The MRP procedure should be used where a medicinal product has already received a Marketing Application (MA) in a Member State (MS) at the time of application.
The DCP procedure should be used where a medicinal product has not yet received a MA in a MS at the time of application.
Both MRP and DCP are procedures to obtain MAs in more than one MS. It is open for all applications not falling under mandatory scope of the Centralised Procedure. One of the most important aspects for both MRP and DCP is that for both procedures, MS’s rely on each other’s scientific assessment.
But now there seems to be a new kid on the block, the Subsequent Recognition Procedure (SRP) supporting veterinary marketing applications.
When can it be used?
The Subsequent Recognition Procedure may be used after completion of a first Mutual Recognition Procedure or a Decentralised Procedure for the recognition of a Marketing Authorisation by additional Member States for the same veterinary medicinal product. The SRP can be used in MS’s, which were not included in the original MA or in Concerned Member States (CMS) where the MA was withdrawn.
At the end of a successful SRP, the “new” CMS will either recognise the MA of the product with the same SPC, labelling and package leaflet that were approved in the earlier MRP or DCP, or a new variation will be introduced in the “old” CMS to implement any requested changes linked to Potential Serious Risk (PSR) concerns. Minor editorial changes can be submitted with the first variation after the closing of the procedure.
Is the SRP really new?
In short: No. The SRP could also be referred to as the Repeat-Use Procedure (RUP), which was the common term previously used before implementation of Regulation 2019/06/EC.
What is required?
According to the Council of the European Union, Proposal for a Regulation of the European Parliament and of the Council on veterinary medicinal products, dated 08/June/2018, the following administrative information referred to in Article 7(1)(a) should be submitted
- Applicant such as name and address of manufacturing sites;
- Identification of the veterinary medicinal product such as product name and substance;
- Product information such as summary of product characteristics (SmPC) and proposed text for packaging;
- Other information such as list of countries the MA has been authorised in.
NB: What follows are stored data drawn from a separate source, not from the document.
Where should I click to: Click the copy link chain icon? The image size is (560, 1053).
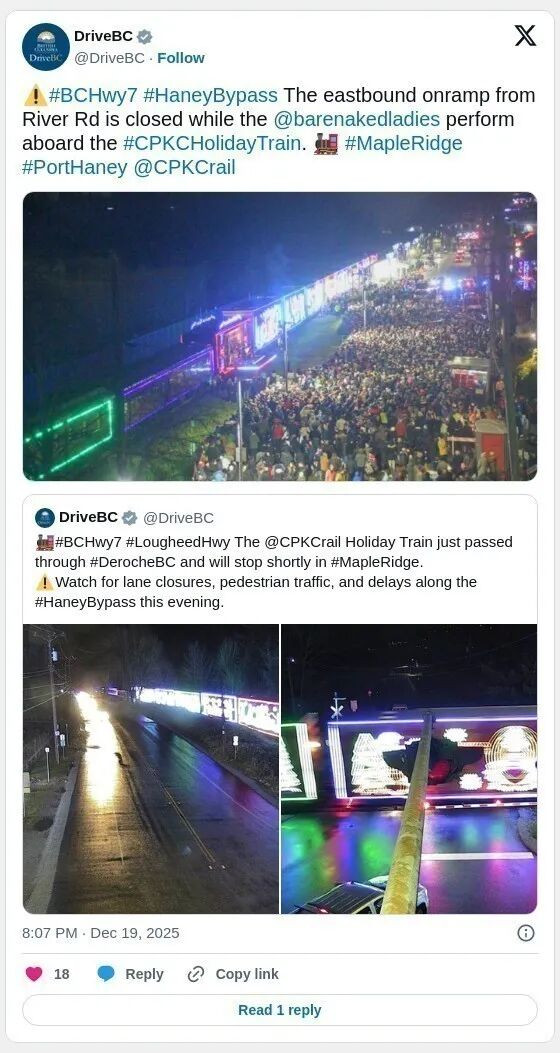click(x=195, y=974)
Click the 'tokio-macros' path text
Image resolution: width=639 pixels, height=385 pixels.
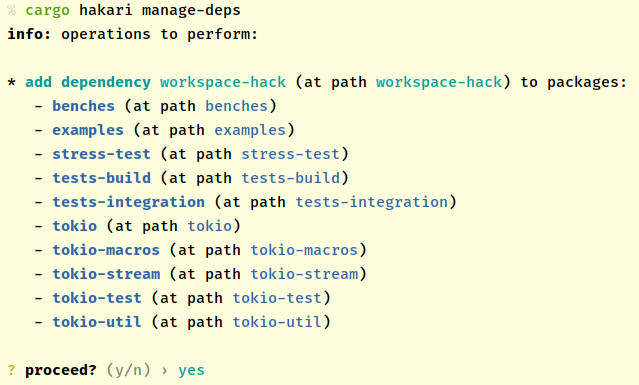pyautogui.click(x=304, y=250)
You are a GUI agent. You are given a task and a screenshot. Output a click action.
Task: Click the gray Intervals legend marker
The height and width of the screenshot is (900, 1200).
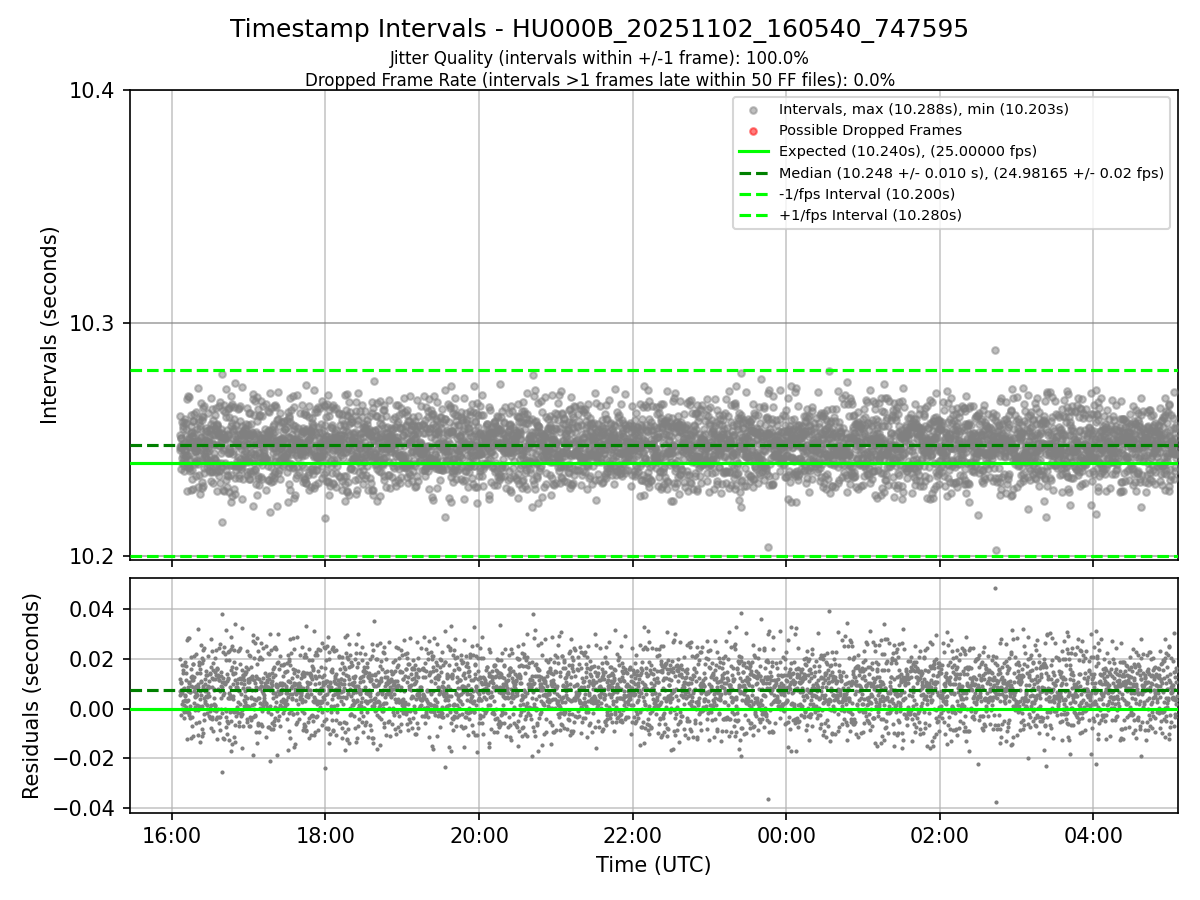pyautogui.click(x=754, y=110)
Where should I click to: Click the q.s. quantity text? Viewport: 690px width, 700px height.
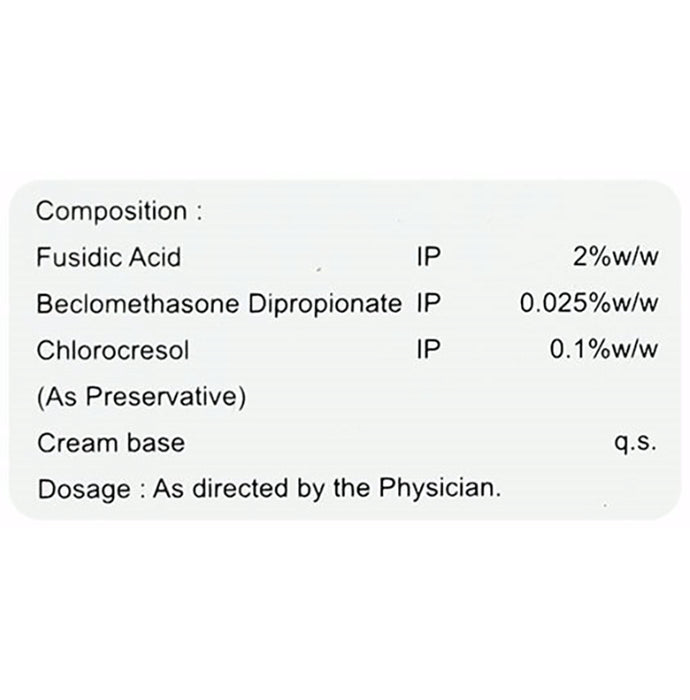tap(638, 443)
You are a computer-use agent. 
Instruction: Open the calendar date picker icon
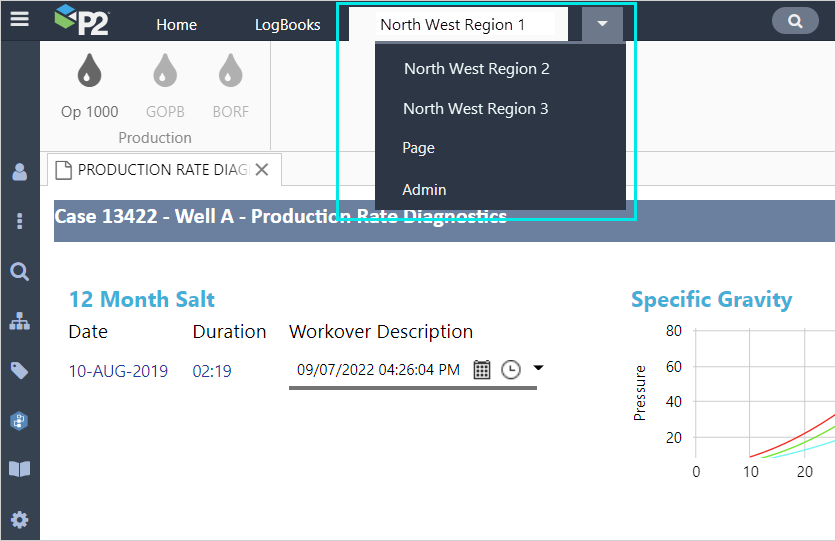pyautogui.click(x=482, y=370)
For the SRP, additional information is required:
a) A list of all decisions granted, suspending or revoking MAs concerning this veterinary medicinal product;
b) Information on the variations introduced since the MA by DCP (Article 46(5)) or MRP(Article 48(5a)) was granted;
c) A summary report on pharmacovigilance data.
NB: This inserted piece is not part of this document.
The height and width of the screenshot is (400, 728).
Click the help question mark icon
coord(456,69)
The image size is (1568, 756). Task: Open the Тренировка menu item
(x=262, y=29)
With SRP, are we introducing another submission type for veterinary medicinal products? Not quite as the Repeat Use Procedure was covering most of the aspects of SRP. There are however a few areas to notice such as outlined in Article 48a of the “Proposal for a Regulation of the European Parliament and of the Council on veterinary medicinal products”. One aspect of interest is the handling of the MA in case of disagreement between respective member states. More another time.